The link between the view used to perform particular operations on Django objects and the django-tutelary permissions required to perform those operations is made in the following way:

from django.core.urlresolvers import reverse_lazy
import django.views.generic.edit as edit
from tutelary.mixins import PermissionRequiredMixin
from .models import Organization

class OrganizationDelete(PermissionRequiredMixin,
                         edit.DeleteView):
    model = Organization
    success_url = reverse_lazy('organization-list')
    permission_required = 'org.delete'

Here, we use a normal Django class-based view and mix in django-tutelary’s PermissionRequiredMixin. This mixin uses the permission_required attribute on the OrganizationDelete view to determine which django-tutelary action this view corresponds to. If a user attempts to delete an organization, the user’s associated permission set (generated from the policies assigned to the user) is used to determine whether the org.delete action is allowed on the organization in question. If the action is allowed, view processing proceeds as normal. If the action is denied, a PermissionDenied exception is raised.

Policies

Policies can be read from JSON files or stored in a database.
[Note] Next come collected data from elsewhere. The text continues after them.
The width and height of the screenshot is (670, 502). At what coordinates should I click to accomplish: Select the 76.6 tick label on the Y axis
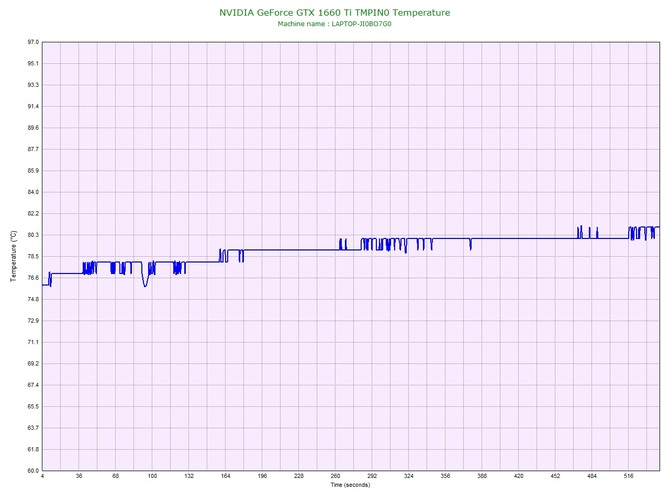tap(32, 278)
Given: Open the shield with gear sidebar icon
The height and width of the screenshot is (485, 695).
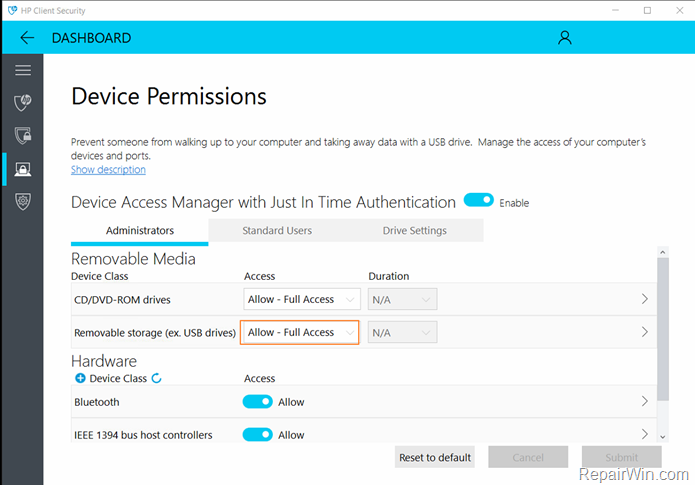Looking at the screenshot, I should coord(22,201).

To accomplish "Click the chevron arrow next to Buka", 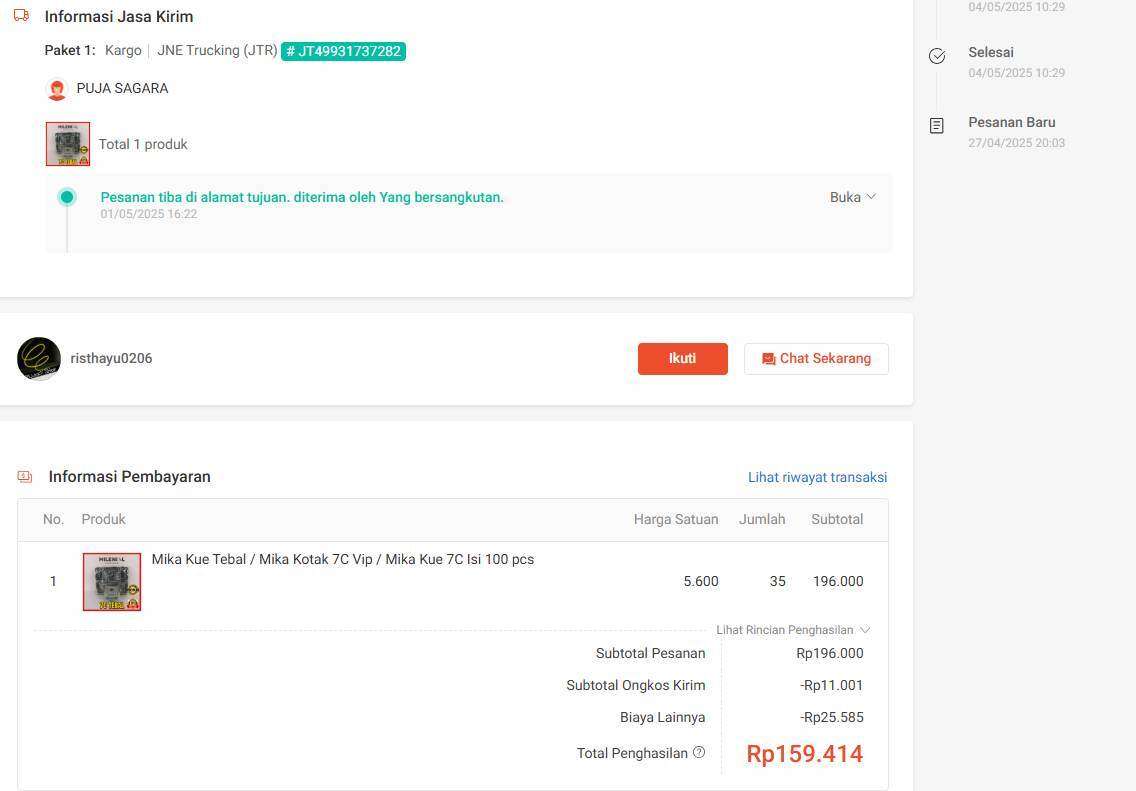I will point(871,196).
Here’s a simple example of reading a couple of policy documents from files, creating a role from them and assigning the role to a user:

from django.contrib.auth.models import User
from tutelary.models import Policy

default_p = Policy(name='default',
                   body=open('default-policy.json').read())
default_p.save()
sysadmin_p = Policy(name='sys-admin-policy',
                    body=open('sys-admin-policy.json').read())
sysadmin_p.save()

sysadmin_role = Roles.objects.create(
    name='sys-admin', policies=[default_p, sysadmin_p]
)

sysadmin = User.objects.get(username='admin')
sysadmin.assign_policies(sysadmin_role)

After the call to User.assign_policies, any subsequent permissions queries against the admin user will be answered according to the contents of the policies in the default-policy.json and sys-admin-policy.json files.